» **DATA FOR THIS TASK**:
--------------------------------------------------

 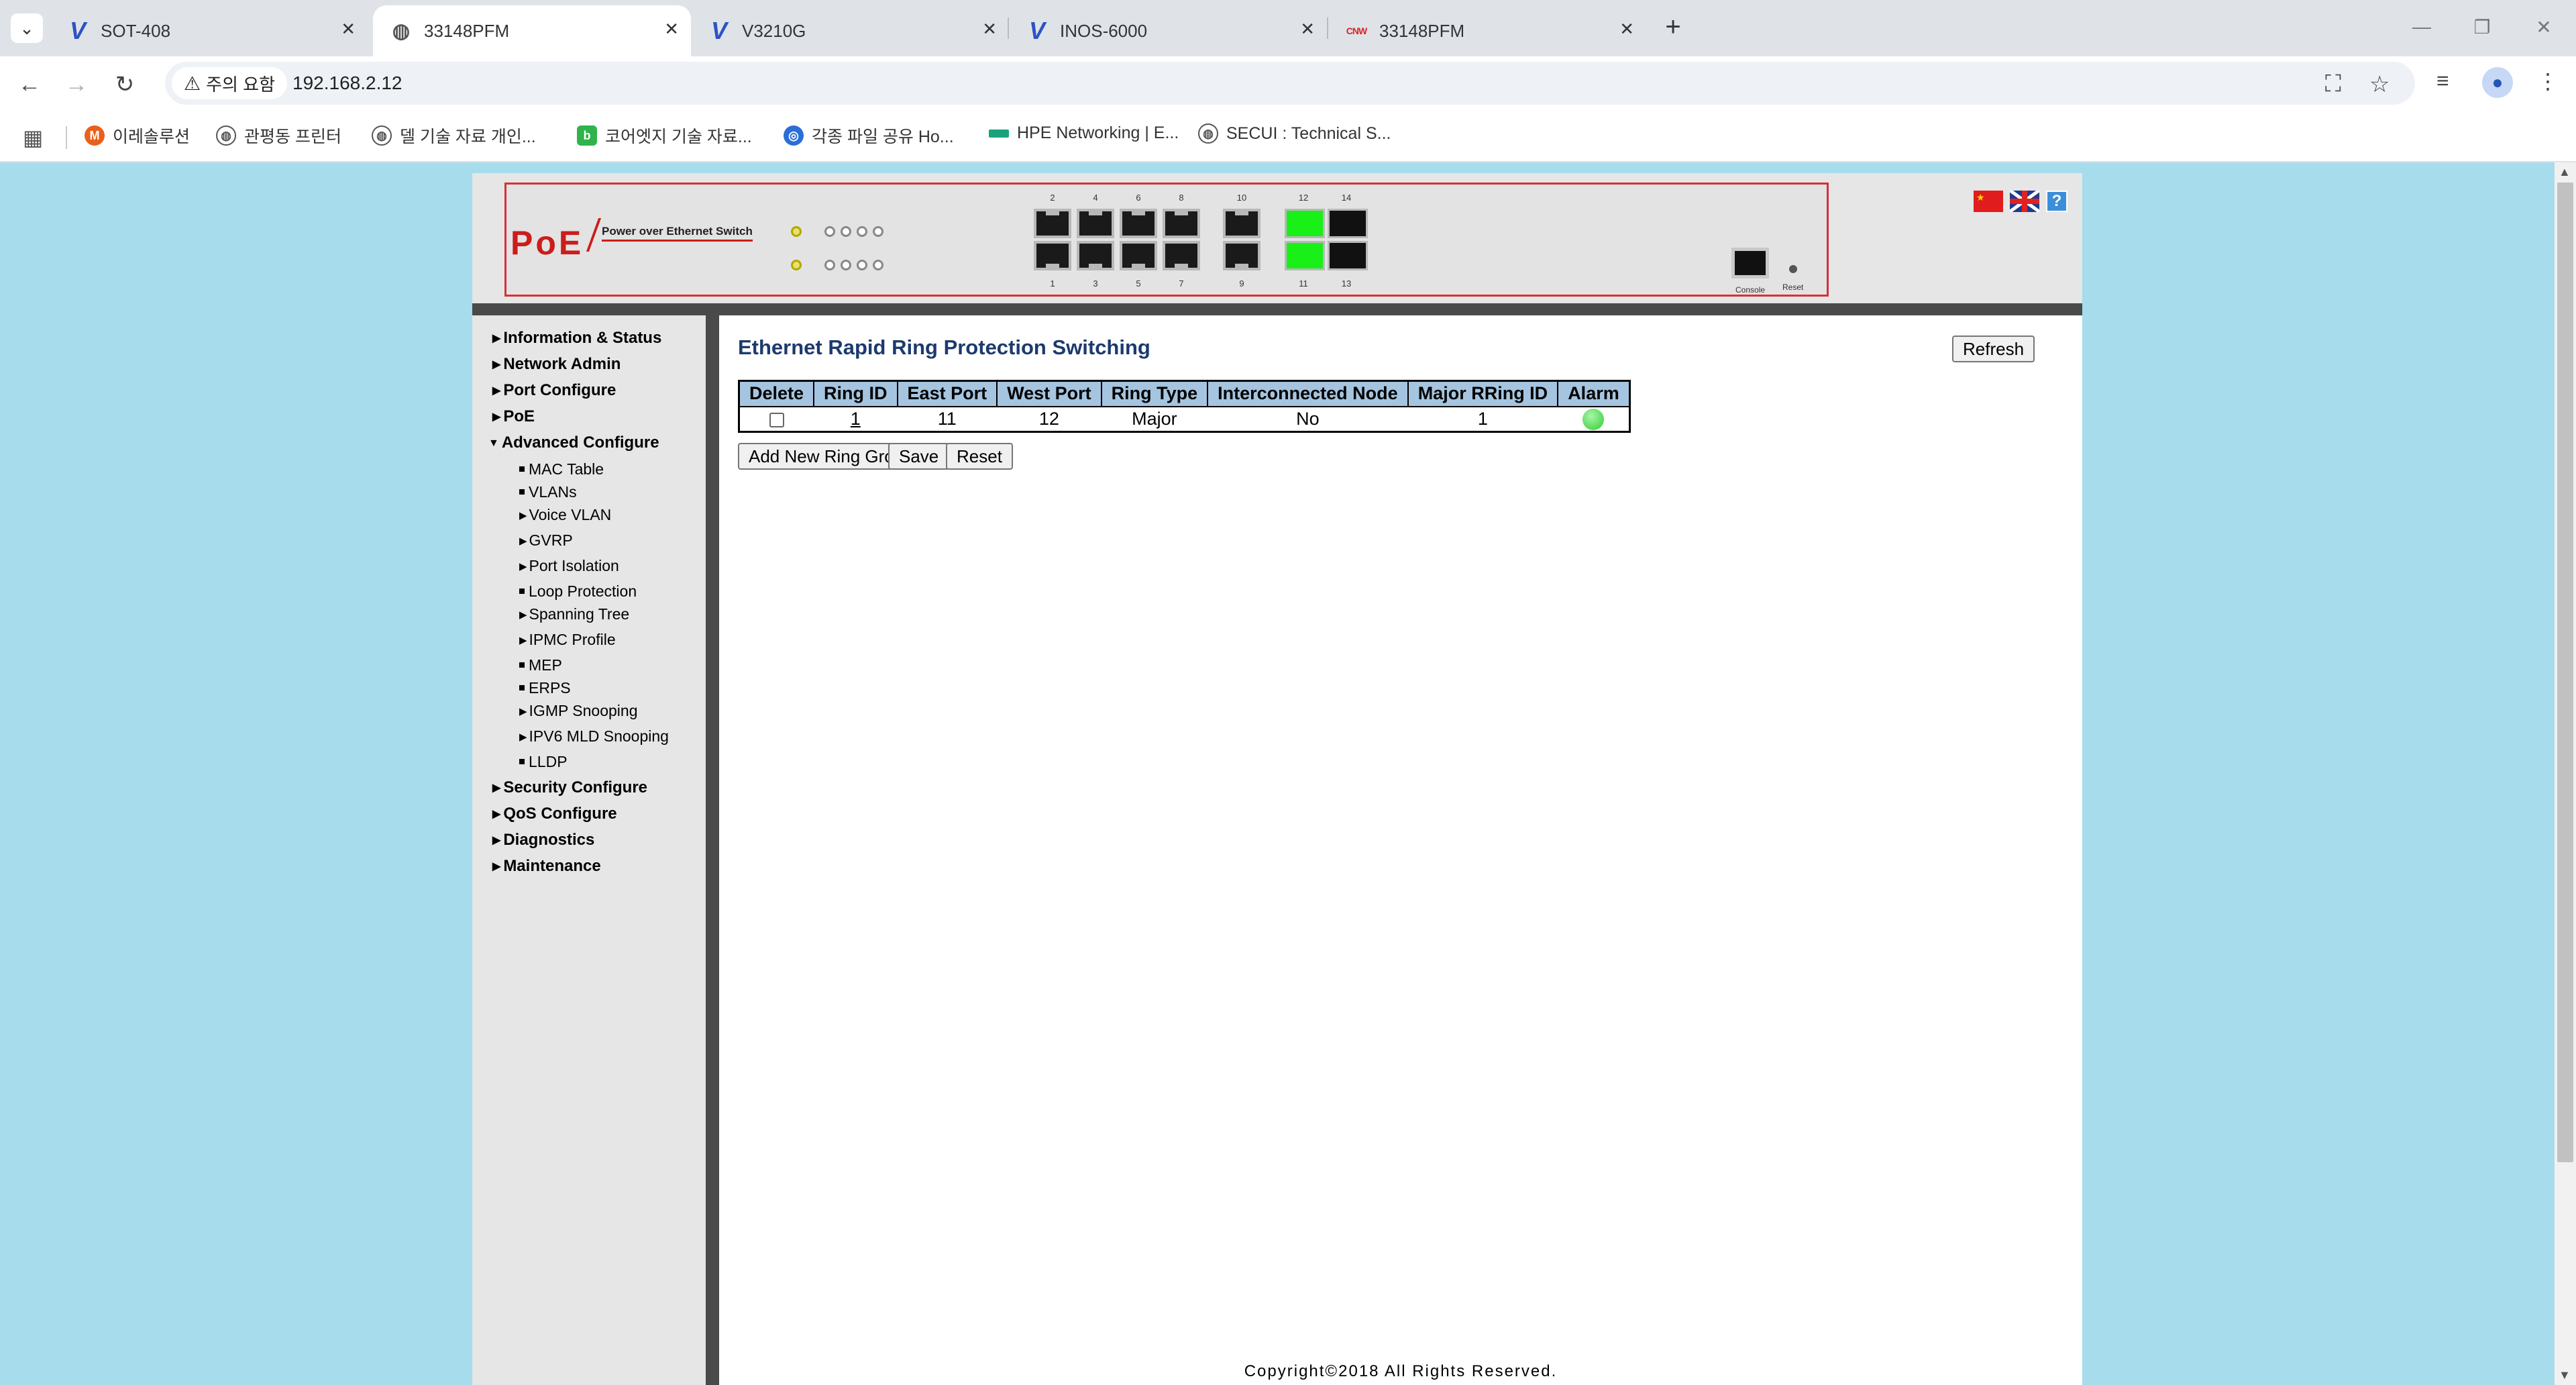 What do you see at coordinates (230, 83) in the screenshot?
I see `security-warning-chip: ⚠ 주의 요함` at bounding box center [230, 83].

--------------------------------------------------

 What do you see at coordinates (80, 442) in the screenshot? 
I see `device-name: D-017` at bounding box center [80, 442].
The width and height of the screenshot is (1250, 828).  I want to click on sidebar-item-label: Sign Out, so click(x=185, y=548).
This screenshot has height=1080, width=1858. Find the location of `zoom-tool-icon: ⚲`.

--------------------------------------------------

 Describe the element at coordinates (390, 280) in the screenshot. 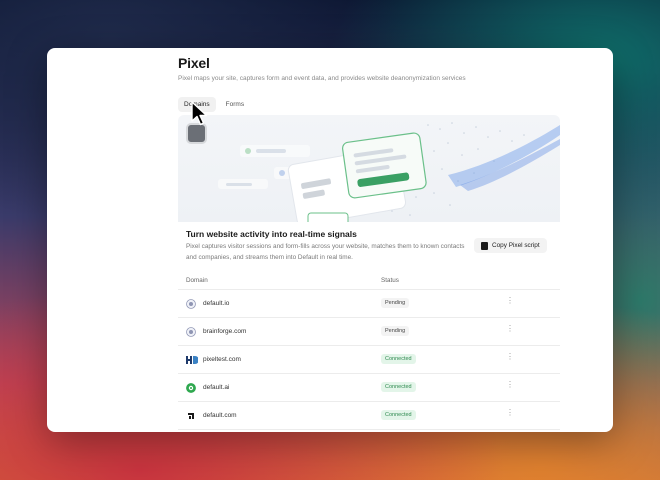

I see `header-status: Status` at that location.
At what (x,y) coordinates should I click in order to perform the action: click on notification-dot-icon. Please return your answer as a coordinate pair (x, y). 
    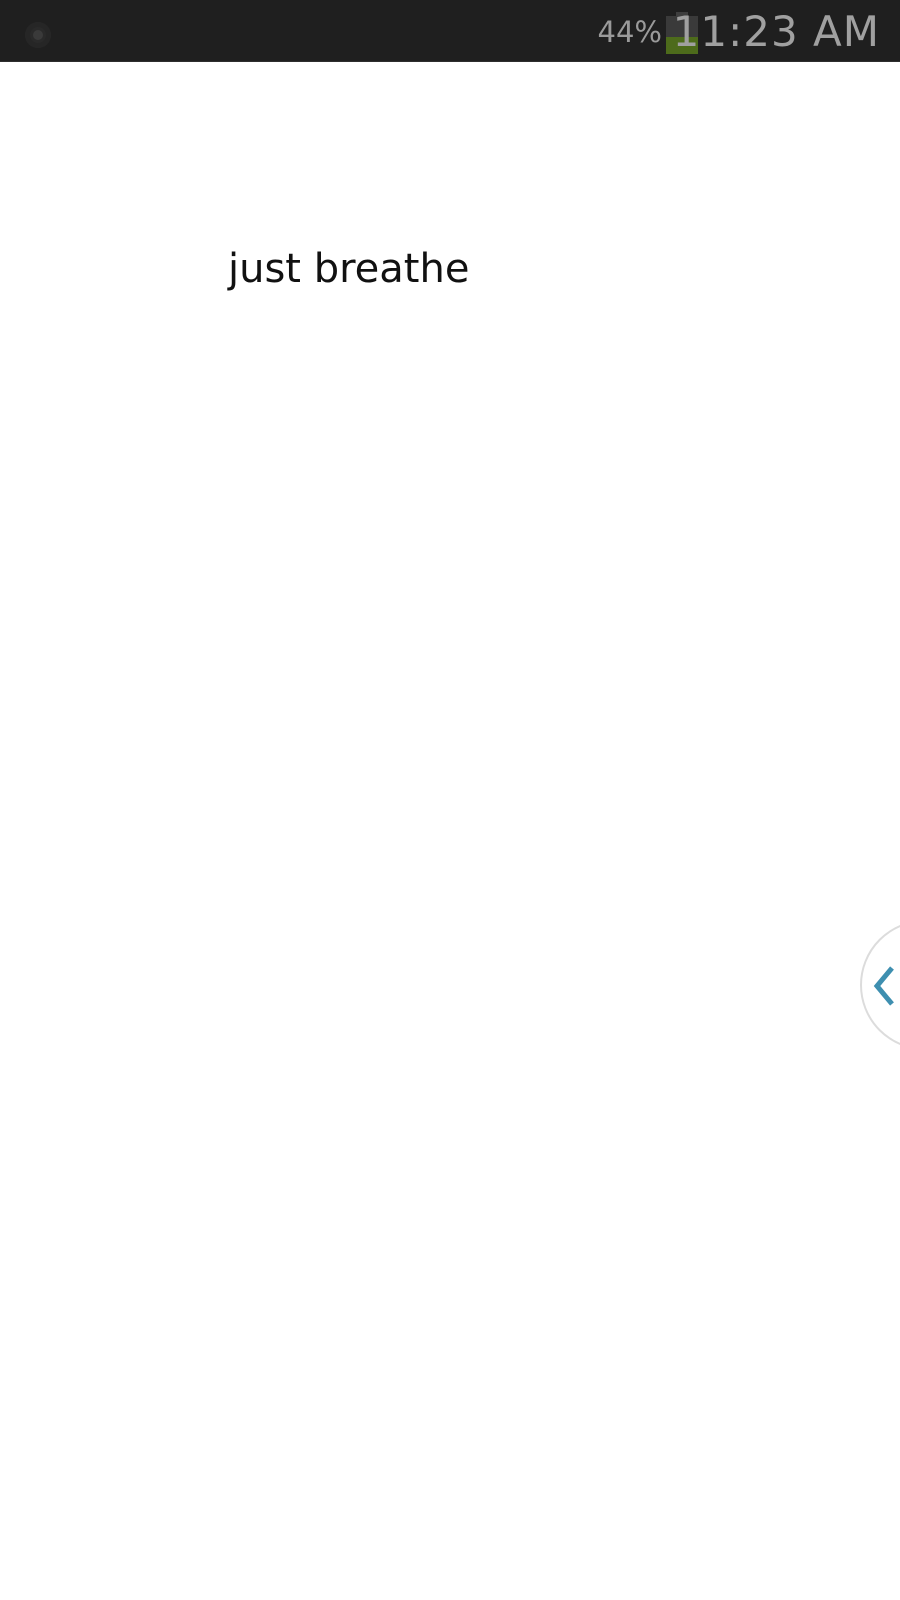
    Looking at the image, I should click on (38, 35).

--------------------------------------------------

» **WRITTEN TASK**:
Gather every line of the records that contains the word "height", treating case as significant, and copy each one.

» **TASK RESULT**:
The width and height of the screenshot is (1250, 828).  I want to click on sidebar-item-label: Sign Out, so click(x=185, y=548).
This screenshot has height=1080, width=1858. Find the location of `zoom-tool-icon: ⚲`.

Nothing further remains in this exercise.